<<<<
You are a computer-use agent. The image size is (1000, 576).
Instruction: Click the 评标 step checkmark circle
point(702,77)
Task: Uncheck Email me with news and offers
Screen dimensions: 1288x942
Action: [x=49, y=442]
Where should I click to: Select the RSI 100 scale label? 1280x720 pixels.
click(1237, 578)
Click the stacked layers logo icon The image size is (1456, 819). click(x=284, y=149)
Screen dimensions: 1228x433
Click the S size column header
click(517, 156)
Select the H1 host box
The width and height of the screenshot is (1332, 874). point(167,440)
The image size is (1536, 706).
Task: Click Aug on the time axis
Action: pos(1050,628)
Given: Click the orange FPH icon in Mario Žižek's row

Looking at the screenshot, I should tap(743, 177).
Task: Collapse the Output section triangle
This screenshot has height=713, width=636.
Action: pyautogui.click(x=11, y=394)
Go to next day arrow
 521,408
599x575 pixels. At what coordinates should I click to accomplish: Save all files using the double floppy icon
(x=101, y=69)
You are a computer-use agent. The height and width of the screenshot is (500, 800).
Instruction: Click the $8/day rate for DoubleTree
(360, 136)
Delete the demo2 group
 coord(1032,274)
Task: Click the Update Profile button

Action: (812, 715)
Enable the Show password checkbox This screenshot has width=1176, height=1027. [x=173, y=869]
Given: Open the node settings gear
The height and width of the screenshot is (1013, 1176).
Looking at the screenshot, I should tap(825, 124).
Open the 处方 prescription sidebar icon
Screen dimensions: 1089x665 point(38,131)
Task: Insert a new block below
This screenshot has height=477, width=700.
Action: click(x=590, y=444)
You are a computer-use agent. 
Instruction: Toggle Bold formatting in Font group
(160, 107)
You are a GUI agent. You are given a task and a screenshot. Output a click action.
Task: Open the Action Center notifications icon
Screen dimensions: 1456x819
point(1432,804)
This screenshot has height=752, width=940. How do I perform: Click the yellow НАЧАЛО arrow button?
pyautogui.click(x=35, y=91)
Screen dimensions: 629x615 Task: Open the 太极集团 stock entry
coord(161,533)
>>>>
• [Exercise brief]: Rewrite every line from the one containing "You are a GUI" down to the end of the items, requests included, scaling each coordinate in the answers by 0.4 and rounding to whole numbers, with halves rounded up. Leave all numbers in the requests unchanged.

• [Finished exercise]:
You are a GUI agent. You are given a task and a screenshot. Output a click action.
Task: Open the Action Center notifications icon
Screen dimensions: 1456x819
point(573,322)
This screenshot has height=752, width=940. How do I perform: Click the yellow НАЧАЛО arrow button?
pyautogui.click(x=14, y=36)
Screen dimensions: 629x615 Task: Open the 太极集团 stock entry
coord(64,213)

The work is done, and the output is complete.